(Publicado hoy en prensa)
Antes de entrar en otras
cuestiones, un dato científico: hasta la popularización de las llamadas redes
sociales, la conjunción de la idiotez con la ignorancia era algo que sólo se
exhibía en el ámbito familiar, en el círculo de las amistades y, como mucho, en
el bar del barrio. Hoy, esa exhibición ha expandido considerablemente su circuito,
lo que no deja de tener sus ventajas, sobre todo para quien practica la
susodicha conjunción, pues de ese modo puede encontrar una salida expedita y
gratuita para divulgar al unísono su idiotez y su ignorancia.
Pero dejemos a
un lado la ciencia para entrar en el terreno de las suposiciones…
¿Puede
un país volverse idiota como tal país? La respuesta, aunque compleja, tiende a
ser por desgracia afirmativa, y la demostración empírica la tenemos tal vez en
el nuestro, en el que hoy por hoy importa más la definición del país que el
desarrollo del país, al tiempo que nos preocupa más el ayer que el ahora y más
el ahora que el futuro. Como experimento no está mal: un país que juega a
destruirse con el pretexto de reconstruirse, o al menos de deconstruirse
identitariamente, a la manera en que algunos cocineros de vanguardia deconstruyen
el gazpacho o la tortilla: algo que es lo que es y, a la vez, lo que no es.
Tanto
los políticos como los politólogos tienen la amabilidad de suponer que los
ciudadanos nos regimos por criterios racionales a la hora de votar. Sí.
Fundamentalmente eso, racionales: en cuanto sale un predicador que vende humo,
salimos corriendo racionalmente tras él, y casi lo mismo nos da que dicho
predicador venga de la izquierda o de la derecha, porque lo que nos exalta es
el humo que le compramos Un humo, no sé, como el de esos habanos que los
predicadores del patriotismo cañí se fuman en las corridas de toros o bien ese
humo que a algunos predicadores del animalismo les impide distinguir un buey de un toro bravo,
por ejemplificar con humos muy dispares.
Las
fantasías nacionalistas también son un humo con muy buena salida comercial:
dile a un pobre hombre o a un botarate que es superior y diferente, y que lo es
por meros privilegios telúricos, y ya lo tienes como cliente fiel.
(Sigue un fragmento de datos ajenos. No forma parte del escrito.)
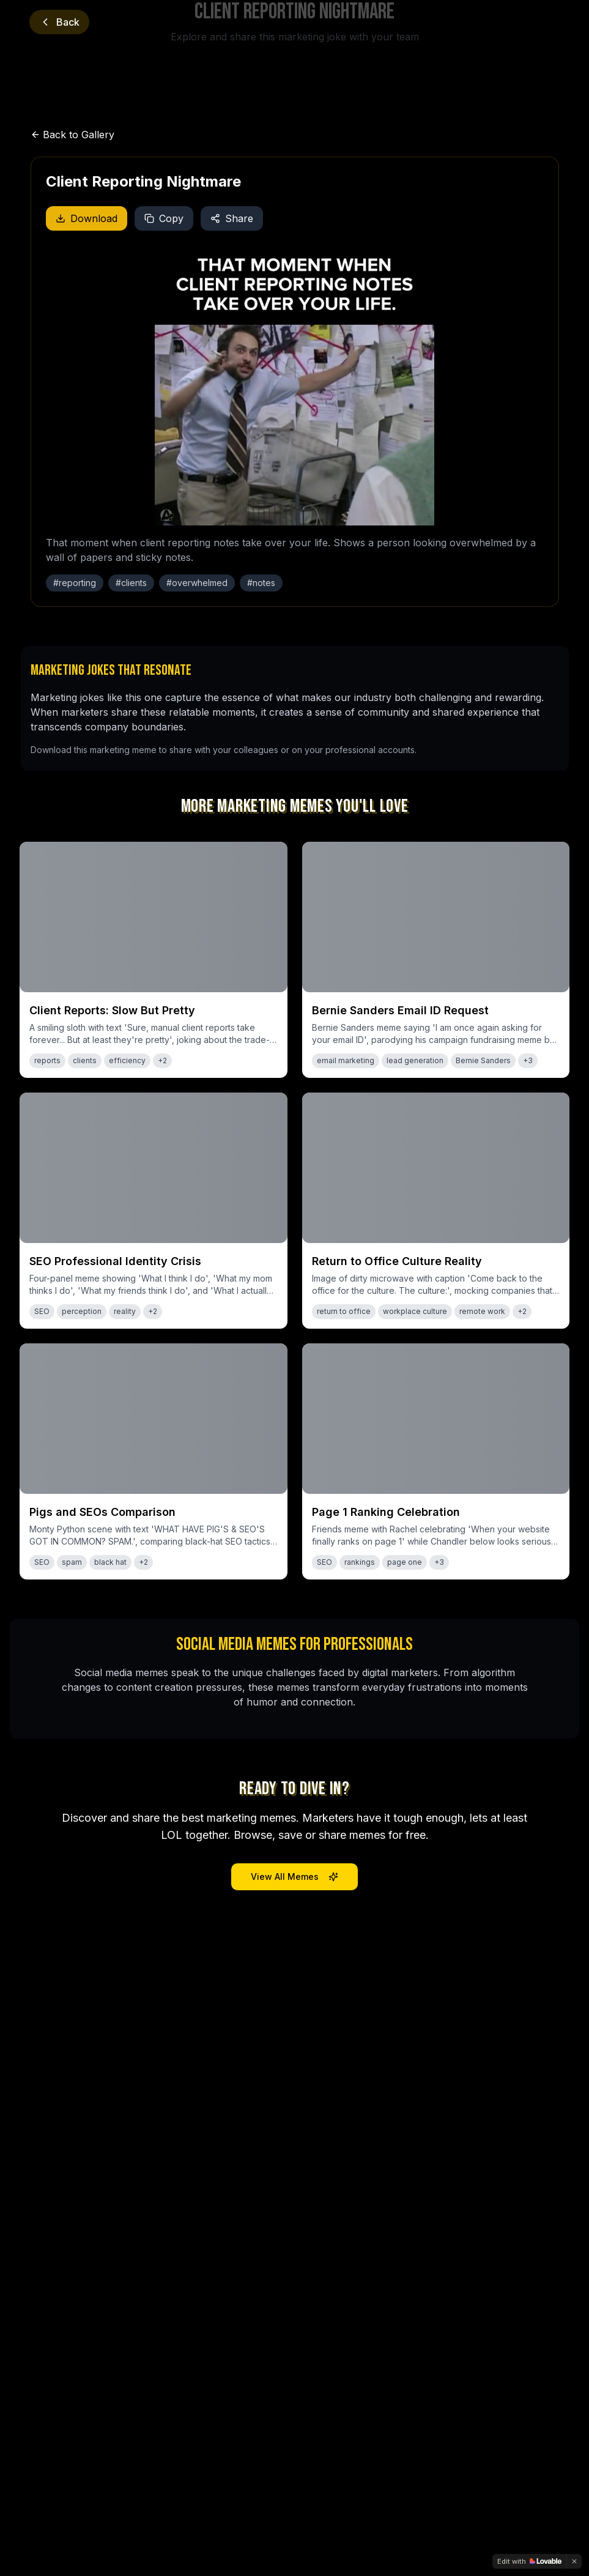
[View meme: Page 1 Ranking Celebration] (436, 1461)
Las
fantasías utópicas tampoco están mal: dibújale a un desesperado un paraíso
sociológico de colores puros, donde todo es solidaridad y filantropía, sin
usureros ni especuladores, y se te dormirá en los brazos como un niño. Y no nos
olvidemos de las fantasías distópicas: píntale a alguien un país invadido por
extranjeros, fragmentado y sometido a la tiranía de los homosexuales, de los
comunistas y de las feministas, entre otros estamentos, y al instante lo
tendrás en la calle agitando una bandera, convertido a la causa vociferante de
la reconquista de las esencias nacionales.
Y
así vamos, en fin. En este comercio de humos. Y un poco chamuscados.